GABA modulation of olivocochlear efferent neurotransmission

A. BELEN ELGOYHEN; TAIS CASTAGNOLA; CAROLINA WEDEMEYER; JUAN D. GOUTMAN

Simposio; International Hearing Research Symposium iHear 2019; 2019

During a critical developmental period, cochlear inner hair cells (IHCs) fire sensory-independent action potentials, crucial for the normal development of the auditory pathway. During this same period, neurons originating at the medial olivochlear complex (MOC) transiently innervate IHCs. This innervation is mediated by acetylcholine (ACh), activating nicotinic receptors assembled by alpha9 and alpha10 subunits. These receptors present an unusually high Ca2+ permeability, allowing relatively high amounts of this cation in IHC once activated. However, the synapse between MOC fibers and IHC is inhibitory because Ca2+ influx is coupled to the activation of a Ca2+-dependent K+ conductance, SK2, producing an overal inhibition in IHC. The MOC innervation has been shown to be critical for the control of IHC excitability during development. Even though ACh is the main neurotransmitter at this synapse, an abundant GABA innervation is also present. In a recent work we described that activation of MOC efferent fibers triggers the release of ACh, that can also be modulated by presynaptic GABAB receptors, reduicng the amount of ACh release. Although we described the GABA-mediated mechanisms at this synapse, the source of GABA and the role of GABAergic modulation at this critical period are poorly understood.
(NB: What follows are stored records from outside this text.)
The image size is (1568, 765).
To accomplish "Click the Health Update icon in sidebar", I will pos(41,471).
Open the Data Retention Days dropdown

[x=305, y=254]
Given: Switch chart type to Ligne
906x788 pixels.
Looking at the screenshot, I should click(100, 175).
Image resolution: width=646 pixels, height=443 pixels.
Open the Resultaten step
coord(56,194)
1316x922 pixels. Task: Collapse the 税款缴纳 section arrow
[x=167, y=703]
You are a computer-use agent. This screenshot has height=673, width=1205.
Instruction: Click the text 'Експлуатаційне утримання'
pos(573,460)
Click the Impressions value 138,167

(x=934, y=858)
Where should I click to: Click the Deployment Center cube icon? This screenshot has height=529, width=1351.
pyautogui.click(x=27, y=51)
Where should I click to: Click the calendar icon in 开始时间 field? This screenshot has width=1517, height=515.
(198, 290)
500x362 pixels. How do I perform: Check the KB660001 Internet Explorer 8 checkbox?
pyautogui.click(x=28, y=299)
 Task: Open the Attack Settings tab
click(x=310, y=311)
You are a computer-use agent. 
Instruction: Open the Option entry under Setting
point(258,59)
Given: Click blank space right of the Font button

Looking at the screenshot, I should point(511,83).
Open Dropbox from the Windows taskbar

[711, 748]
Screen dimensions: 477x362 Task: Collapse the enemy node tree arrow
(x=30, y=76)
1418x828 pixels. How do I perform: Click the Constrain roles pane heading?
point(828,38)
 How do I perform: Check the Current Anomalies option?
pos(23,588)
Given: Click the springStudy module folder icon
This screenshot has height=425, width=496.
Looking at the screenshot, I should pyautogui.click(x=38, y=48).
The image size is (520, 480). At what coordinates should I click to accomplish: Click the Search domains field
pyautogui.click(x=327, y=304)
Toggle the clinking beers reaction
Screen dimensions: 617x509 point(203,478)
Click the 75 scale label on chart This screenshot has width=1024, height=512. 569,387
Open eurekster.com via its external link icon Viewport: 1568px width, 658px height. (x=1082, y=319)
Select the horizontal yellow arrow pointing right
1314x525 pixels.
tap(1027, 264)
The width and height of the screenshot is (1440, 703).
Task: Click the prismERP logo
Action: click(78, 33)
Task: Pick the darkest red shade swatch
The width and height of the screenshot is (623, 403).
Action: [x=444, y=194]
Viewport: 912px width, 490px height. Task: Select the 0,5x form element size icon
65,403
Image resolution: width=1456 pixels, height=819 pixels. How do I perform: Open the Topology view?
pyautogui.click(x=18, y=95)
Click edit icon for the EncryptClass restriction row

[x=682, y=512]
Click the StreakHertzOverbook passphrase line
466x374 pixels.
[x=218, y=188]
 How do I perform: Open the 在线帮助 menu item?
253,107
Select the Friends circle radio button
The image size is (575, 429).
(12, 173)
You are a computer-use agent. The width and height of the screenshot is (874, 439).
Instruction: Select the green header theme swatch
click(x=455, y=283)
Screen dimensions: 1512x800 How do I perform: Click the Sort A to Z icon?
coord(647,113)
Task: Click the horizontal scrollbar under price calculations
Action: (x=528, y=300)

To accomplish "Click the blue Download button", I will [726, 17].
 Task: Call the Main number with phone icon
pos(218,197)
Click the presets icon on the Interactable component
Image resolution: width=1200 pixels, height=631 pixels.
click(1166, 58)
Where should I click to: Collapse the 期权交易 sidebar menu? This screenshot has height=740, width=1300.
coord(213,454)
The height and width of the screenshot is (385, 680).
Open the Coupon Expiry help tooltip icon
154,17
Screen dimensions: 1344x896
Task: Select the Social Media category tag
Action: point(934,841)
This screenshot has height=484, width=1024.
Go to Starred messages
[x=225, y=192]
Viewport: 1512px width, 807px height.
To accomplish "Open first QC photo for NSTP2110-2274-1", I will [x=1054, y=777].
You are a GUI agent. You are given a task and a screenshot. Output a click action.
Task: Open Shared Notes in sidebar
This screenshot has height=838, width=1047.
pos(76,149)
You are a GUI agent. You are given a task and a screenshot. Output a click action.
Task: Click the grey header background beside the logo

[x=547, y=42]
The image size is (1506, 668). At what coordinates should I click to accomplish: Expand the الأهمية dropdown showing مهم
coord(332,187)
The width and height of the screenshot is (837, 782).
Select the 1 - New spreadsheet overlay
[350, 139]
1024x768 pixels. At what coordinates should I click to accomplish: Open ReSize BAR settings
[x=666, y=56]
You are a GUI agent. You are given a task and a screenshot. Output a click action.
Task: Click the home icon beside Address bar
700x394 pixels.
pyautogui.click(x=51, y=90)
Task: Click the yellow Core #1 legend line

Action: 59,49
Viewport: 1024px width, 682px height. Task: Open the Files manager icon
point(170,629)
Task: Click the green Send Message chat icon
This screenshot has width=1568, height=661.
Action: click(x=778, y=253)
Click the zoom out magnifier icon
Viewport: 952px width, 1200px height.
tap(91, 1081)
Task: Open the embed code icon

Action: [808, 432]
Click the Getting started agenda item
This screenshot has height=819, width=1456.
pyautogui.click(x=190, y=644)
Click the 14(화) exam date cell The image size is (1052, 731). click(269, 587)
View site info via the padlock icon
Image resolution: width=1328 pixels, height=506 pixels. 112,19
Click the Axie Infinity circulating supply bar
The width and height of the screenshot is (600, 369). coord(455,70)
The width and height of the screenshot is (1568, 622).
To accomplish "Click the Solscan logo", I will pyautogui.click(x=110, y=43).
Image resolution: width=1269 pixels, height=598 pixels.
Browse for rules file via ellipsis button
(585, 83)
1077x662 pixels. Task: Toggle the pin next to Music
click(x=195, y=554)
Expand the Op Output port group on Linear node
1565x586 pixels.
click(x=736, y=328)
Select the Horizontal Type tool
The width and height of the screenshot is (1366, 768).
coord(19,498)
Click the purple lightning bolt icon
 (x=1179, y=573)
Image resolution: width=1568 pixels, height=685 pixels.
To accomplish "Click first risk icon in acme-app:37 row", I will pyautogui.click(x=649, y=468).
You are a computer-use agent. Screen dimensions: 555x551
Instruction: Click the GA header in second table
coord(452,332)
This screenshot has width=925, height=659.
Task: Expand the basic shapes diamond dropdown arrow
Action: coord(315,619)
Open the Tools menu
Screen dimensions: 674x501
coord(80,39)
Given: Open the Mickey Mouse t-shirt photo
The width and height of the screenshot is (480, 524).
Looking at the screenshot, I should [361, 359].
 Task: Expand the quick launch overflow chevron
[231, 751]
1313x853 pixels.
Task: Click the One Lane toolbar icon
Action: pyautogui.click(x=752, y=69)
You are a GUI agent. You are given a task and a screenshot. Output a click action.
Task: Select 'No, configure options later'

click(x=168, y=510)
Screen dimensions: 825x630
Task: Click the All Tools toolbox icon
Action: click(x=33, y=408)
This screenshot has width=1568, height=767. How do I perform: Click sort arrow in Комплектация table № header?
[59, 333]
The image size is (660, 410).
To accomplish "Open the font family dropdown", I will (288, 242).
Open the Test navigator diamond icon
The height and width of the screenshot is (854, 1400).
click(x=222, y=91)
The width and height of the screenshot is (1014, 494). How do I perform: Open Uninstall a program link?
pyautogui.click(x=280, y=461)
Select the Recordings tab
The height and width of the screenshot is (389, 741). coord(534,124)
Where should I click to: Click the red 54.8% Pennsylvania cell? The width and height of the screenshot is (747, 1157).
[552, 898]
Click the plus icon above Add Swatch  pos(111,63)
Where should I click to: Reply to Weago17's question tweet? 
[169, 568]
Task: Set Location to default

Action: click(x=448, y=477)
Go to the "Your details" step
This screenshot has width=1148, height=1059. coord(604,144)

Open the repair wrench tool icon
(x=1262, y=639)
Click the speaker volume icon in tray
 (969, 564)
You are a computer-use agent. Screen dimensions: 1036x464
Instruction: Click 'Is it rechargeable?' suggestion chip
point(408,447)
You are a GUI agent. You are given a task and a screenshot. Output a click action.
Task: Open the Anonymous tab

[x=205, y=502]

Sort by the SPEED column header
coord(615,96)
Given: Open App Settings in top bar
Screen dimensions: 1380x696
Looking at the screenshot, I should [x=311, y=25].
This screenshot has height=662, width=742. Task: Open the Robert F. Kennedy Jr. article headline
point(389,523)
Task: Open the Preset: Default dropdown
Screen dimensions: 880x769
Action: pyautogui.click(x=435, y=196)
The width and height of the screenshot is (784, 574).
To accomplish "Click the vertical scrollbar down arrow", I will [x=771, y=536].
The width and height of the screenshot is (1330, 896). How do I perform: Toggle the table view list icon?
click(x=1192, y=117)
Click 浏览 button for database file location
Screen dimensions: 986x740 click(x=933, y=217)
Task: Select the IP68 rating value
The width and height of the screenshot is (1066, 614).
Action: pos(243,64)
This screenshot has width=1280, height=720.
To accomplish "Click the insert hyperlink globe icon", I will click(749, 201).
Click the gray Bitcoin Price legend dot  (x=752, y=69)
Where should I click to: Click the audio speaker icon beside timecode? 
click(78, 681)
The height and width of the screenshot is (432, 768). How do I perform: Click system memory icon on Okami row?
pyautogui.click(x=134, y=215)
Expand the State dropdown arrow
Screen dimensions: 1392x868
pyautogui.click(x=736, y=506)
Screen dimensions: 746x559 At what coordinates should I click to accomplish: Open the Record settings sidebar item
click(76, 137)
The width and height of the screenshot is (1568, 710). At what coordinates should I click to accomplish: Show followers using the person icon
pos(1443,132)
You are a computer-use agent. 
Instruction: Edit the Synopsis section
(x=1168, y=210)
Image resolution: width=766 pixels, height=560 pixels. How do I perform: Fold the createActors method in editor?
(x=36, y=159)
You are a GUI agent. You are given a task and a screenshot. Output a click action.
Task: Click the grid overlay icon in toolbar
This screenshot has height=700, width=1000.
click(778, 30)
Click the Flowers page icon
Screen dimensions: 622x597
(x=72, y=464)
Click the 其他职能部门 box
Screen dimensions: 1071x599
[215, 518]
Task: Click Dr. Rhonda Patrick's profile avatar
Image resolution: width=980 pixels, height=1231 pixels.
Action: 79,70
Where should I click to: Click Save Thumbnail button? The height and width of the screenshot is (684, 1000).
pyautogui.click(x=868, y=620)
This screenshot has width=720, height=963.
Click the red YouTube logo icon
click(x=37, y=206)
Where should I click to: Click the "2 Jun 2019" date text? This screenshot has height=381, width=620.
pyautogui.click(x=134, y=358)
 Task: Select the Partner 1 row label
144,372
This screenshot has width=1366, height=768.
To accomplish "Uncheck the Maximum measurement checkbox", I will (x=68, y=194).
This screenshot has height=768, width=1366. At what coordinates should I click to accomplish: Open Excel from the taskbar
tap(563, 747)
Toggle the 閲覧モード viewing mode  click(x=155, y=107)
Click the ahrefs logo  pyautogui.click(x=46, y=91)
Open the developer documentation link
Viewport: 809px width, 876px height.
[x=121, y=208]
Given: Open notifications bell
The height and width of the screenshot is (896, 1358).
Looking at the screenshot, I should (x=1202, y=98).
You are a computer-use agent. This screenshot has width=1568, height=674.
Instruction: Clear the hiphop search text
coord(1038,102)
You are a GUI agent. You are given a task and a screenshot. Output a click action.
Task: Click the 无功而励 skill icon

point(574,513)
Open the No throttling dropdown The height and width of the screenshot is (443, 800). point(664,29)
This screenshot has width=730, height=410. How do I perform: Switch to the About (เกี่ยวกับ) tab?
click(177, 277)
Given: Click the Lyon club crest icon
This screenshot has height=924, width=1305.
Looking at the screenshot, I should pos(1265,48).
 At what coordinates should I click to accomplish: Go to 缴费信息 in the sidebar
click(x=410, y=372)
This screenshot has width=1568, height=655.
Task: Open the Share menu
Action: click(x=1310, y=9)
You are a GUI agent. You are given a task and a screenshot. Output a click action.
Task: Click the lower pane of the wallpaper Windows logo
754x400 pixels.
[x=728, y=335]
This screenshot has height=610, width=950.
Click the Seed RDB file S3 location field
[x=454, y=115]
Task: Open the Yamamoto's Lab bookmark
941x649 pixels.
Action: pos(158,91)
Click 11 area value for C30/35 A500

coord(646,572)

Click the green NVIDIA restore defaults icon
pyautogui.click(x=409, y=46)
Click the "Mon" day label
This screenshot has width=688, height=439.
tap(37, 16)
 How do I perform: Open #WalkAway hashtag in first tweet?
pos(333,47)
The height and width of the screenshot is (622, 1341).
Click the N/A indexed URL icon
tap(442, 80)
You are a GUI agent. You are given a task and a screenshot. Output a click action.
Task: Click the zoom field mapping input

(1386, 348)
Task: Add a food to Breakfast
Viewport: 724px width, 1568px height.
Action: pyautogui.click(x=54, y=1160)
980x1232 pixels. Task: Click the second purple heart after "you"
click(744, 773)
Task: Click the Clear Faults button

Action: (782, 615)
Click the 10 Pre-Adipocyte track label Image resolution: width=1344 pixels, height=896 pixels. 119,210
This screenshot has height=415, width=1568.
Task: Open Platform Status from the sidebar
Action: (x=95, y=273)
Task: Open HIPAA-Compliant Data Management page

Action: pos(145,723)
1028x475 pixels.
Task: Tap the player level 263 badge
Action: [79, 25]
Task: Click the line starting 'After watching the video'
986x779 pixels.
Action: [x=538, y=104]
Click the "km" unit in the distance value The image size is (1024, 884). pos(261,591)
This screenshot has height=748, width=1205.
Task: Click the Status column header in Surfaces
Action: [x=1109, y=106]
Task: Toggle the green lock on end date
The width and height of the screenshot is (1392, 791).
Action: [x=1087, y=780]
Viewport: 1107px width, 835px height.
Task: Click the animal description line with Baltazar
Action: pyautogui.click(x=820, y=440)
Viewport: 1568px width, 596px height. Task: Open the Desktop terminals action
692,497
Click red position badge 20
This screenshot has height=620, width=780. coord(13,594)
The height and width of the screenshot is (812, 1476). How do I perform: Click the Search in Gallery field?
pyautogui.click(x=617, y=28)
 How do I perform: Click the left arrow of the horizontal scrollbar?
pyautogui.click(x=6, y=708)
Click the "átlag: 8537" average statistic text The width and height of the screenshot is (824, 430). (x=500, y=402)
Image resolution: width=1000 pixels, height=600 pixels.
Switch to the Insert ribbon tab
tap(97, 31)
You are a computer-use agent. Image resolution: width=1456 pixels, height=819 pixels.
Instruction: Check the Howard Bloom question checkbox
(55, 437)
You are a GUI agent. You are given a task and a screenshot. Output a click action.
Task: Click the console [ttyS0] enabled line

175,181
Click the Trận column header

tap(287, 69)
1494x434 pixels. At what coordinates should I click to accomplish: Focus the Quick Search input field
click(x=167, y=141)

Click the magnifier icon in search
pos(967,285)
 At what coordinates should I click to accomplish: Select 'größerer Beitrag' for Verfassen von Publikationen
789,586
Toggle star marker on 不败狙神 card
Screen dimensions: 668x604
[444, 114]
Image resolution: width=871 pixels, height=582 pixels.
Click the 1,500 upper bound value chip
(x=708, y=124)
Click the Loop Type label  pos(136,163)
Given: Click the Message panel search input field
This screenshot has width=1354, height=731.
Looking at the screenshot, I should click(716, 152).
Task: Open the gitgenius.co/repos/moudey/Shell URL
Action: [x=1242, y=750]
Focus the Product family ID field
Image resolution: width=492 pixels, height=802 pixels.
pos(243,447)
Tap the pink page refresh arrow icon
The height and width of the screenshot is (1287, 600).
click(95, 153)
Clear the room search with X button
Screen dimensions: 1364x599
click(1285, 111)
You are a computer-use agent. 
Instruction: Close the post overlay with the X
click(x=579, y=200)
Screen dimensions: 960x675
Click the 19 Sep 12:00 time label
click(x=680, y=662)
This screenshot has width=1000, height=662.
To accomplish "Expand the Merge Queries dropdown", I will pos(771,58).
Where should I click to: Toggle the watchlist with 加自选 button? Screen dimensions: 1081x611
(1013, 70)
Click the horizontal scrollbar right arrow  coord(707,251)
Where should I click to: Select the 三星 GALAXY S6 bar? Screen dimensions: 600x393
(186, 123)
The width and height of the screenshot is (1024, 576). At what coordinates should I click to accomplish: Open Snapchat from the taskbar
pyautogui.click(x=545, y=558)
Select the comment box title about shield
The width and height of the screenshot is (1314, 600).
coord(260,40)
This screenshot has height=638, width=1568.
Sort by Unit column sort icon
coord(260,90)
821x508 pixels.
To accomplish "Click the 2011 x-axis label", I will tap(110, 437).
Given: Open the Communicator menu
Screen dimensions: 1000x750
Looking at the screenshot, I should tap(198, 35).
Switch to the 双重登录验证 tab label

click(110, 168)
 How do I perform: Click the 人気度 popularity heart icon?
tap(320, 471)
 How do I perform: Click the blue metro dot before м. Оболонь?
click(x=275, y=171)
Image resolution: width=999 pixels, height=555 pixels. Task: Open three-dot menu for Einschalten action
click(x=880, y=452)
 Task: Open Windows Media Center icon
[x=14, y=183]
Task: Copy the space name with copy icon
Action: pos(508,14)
In the present work, transgenic mice expressing channelrhodopsin (ChR2) in cholinergic (Chat tm2(crc)Lowl/J x ChR2) or in GABAergic (GAD2 tm1(cre/ERT2)Zjh/J x ChR2) fibers are used to elucidate whether GABA is co-released from cholinergic MOC terminals, or if alternatively, specialized GABAergic fibers project to the IHC inner spiral plexus.